La aprehensión de la verdad no se obtiene separando por anticipado lo mítico de lo científico, e incluyendo en la categoría primera todo cuanto no proceda del determinismo de las leyes naturales o de la experiencia. Tampoco se la capta convirtiendo en meras ideas sin savia ni calor los elementos poéticos y religiosos, desvirtuándolos, interpre-tándolos de modo que signifiquen algo completamente distinto de su sentido original. Menos todavía se llegará a la verdad rechazando por sistema determinados hechos, considerándolos inacaecidos como tales. Este es el caso de un milagro, tildado por principio de patraña o juzgado producto de fuerzas físicas que un día cabrá conocer con la misma certeza que la refracción de la luz o la dilatación térmica de los cuerpos. Ciertas tesis filosóficas pretenden ser todo el conocimiento antiguo (salvo las matemáticas y el fundamento que entonces se puso de las ciencias naturales) un conjunto de errores e ilusiones, como si los sabios de entonces no hubieran podido discernir verdad alguna ni los de hoy cupiera que se equivocasen. Con tamaña impedimenta de prejuicios, es tan difícil acercarse a la realidad como lo es a un ciego concebir una teoría de los colores.

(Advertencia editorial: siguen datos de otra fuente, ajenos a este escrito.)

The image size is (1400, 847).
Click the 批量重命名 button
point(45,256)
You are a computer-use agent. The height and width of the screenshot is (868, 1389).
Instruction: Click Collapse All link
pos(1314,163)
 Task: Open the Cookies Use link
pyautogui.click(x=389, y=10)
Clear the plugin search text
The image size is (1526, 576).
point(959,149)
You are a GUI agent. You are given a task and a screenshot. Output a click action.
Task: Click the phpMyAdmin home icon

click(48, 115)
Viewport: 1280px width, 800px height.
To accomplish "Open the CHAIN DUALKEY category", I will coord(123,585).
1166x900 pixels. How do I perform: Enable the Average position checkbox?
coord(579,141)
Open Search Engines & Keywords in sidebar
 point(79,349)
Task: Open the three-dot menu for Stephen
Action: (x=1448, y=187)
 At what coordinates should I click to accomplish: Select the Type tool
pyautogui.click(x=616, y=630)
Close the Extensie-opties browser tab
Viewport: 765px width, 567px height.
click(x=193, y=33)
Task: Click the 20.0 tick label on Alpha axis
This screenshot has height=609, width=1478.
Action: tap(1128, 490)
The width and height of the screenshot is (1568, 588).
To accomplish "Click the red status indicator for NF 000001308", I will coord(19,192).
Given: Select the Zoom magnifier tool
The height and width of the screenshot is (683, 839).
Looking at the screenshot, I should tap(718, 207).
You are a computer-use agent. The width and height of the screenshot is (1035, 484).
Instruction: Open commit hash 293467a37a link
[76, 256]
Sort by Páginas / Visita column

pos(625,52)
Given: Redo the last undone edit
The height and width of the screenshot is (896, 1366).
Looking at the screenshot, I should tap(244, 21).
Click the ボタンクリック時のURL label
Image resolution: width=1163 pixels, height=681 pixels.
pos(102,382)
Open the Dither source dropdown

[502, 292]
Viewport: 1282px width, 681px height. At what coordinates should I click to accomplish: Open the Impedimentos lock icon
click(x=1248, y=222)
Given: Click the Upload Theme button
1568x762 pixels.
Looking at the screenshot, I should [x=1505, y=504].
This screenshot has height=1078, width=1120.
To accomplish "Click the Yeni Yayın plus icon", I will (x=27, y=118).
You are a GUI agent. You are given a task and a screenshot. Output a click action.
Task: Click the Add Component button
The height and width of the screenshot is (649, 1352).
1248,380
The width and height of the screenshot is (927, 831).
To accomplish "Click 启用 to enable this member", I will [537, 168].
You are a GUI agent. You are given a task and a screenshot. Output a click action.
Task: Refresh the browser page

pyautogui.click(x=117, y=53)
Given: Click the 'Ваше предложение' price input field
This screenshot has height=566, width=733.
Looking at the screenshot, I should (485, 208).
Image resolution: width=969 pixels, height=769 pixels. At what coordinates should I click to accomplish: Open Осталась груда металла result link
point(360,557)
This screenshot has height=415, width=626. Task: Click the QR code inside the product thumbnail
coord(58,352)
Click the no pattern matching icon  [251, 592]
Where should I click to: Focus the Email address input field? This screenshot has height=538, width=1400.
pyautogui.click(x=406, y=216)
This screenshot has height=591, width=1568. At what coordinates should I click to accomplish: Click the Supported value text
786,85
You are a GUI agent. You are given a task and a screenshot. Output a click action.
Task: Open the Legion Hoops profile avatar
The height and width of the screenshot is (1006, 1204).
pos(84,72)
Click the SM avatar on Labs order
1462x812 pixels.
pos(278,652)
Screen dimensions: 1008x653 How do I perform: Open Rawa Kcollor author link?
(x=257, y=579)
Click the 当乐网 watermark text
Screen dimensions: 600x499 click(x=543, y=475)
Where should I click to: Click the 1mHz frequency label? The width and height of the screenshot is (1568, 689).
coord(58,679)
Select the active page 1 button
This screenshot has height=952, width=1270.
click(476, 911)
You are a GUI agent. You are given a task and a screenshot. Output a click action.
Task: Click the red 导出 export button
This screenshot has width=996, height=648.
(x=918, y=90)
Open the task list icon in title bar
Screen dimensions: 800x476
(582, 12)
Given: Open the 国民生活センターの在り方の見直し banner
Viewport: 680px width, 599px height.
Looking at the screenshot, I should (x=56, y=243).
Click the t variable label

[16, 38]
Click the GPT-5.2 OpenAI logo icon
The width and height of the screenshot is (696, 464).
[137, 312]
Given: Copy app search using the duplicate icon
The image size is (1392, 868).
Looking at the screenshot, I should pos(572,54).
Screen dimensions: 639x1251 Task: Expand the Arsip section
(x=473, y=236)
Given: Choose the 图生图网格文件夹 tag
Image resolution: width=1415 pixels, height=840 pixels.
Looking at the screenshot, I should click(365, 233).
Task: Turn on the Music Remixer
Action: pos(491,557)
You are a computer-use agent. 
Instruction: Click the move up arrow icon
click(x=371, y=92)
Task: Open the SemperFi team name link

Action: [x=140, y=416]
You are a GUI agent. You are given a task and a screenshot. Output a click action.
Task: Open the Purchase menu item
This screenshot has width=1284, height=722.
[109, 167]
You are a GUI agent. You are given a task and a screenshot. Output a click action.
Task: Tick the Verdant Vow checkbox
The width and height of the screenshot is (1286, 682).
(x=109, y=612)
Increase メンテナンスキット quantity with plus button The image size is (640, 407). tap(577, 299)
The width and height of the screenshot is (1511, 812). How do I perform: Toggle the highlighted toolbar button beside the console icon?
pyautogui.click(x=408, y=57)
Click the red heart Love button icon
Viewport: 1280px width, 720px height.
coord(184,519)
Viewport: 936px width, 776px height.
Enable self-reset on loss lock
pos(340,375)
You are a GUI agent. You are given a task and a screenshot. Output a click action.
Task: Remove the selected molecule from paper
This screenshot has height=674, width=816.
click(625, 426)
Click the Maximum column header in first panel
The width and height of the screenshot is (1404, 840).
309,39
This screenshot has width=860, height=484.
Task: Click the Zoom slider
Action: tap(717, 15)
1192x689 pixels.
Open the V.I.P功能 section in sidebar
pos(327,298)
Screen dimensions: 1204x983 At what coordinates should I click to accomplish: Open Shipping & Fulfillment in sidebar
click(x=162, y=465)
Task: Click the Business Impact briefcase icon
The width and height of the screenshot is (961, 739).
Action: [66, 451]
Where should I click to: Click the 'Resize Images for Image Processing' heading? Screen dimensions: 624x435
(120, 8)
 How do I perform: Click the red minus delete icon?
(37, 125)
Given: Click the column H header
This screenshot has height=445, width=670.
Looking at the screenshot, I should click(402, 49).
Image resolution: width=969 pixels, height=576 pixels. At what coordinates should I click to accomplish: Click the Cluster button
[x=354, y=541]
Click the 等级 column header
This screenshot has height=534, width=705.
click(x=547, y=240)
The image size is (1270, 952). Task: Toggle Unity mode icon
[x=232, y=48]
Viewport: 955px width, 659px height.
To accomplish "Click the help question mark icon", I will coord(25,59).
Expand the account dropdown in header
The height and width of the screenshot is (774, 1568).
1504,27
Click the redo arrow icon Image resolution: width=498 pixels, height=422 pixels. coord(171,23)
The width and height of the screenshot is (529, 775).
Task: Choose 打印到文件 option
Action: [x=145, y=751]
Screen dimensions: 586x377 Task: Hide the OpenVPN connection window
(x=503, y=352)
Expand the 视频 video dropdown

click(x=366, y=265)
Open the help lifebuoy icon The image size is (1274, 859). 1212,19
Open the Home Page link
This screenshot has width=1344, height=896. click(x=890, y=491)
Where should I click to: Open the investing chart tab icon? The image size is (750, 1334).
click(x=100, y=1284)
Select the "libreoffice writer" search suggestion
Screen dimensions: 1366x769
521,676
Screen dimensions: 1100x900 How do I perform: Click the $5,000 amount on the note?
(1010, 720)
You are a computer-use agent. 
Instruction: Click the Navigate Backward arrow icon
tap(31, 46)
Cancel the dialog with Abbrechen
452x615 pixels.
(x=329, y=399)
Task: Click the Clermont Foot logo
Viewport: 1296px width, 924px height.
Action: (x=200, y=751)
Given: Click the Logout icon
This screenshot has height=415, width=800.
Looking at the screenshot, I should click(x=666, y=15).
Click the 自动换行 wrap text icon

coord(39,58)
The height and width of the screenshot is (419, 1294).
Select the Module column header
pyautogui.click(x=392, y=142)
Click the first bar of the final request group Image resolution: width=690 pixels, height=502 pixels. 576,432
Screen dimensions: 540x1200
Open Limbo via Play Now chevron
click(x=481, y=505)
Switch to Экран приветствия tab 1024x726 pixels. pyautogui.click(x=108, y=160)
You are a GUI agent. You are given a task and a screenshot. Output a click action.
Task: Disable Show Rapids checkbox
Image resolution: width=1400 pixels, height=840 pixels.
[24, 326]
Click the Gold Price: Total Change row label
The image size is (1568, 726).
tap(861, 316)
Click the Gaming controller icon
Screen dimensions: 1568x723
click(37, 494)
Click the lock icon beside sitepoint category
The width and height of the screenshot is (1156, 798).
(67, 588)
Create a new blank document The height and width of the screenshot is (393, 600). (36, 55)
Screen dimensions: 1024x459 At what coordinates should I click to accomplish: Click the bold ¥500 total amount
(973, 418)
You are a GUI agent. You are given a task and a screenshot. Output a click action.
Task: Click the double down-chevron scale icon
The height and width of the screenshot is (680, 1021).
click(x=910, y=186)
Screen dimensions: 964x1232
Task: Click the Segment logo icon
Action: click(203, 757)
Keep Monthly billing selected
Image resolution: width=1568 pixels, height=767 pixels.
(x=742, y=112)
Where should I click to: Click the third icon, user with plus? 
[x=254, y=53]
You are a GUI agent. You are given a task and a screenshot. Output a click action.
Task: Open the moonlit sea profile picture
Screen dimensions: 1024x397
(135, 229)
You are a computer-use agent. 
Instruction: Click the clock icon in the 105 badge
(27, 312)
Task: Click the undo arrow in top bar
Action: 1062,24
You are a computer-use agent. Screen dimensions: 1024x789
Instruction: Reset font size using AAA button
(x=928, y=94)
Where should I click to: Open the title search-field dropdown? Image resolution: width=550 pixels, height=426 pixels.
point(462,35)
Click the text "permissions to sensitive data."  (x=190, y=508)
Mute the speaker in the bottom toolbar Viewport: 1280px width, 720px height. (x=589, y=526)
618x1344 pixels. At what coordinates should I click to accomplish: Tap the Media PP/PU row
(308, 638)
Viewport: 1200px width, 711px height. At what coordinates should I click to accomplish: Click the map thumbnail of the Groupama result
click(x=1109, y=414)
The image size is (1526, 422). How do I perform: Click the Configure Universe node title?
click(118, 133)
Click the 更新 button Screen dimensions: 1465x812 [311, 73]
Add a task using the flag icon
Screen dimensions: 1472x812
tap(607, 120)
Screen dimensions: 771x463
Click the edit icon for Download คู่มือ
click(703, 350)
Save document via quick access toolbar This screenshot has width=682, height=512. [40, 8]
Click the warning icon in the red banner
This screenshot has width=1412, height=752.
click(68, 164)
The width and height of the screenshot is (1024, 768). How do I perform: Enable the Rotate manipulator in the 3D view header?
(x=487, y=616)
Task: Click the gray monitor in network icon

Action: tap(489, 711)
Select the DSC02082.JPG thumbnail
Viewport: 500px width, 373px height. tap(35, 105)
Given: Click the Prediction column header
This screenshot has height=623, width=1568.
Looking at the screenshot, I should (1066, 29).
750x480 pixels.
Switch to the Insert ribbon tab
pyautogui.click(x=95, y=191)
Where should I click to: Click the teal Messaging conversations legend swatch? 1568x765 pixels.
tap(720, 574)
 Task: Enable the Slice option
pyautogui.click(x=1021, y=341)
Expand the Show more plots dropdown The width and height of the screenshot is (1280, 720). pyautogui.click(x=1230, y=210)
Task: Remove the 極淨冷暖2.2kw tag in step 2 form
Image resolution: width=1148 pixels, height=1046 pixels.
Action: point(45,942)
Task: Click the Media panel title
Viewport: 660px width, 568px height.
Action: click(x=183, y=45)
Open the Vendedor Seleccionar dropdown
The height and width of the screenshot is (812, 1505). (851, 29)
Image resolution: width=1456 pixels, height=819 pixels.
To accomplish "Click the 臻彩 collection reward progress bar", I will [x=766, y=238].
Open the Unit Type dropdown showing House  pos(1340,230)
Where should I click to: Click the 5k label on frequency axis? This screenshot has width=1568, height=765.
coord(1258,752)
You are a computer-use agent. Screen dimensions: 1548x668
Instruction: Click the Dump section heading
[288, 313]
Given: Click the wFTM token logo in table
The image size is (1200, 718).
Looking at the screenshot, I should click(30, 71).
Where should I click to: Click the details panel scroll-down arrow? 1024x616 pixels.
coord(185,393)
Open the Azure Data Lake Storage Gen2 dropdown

Hay que admitir (y casi huelga decirlo) que a la crítica sana le es dable descubrir la falsedad, siempre que no pretenda que todo el mundo estaba en error hasta que ella alumbró la luz. La crítica sabia no busca desmitologizar nada en el sentido de destruir una casa, dejando el terreno pelado, para elevar después un edificio nuevo, a la Corbusier. No es intolerante ni presuntuosa; empieza indagando cuidadosamente las características todas de un hecho, sus circunstancias, antecedentes, efectos, los testigos que lo presenciaron, antes de determinar si es verdadero o falso. Previamente a ese estudio mantiene en suspenso el juicio. No rechaza ni admite nada sin fundamento. Por último, intenta comprender cada suceso en toda su complejidad, no sólo como fruto de una cultura, época, región, raza y demás, sino también como expresión de una experiencia individual, que no cabe tachar de buenas a primeras de ilusión. Sólo tras un minucioso examen presenta sus conclusiones.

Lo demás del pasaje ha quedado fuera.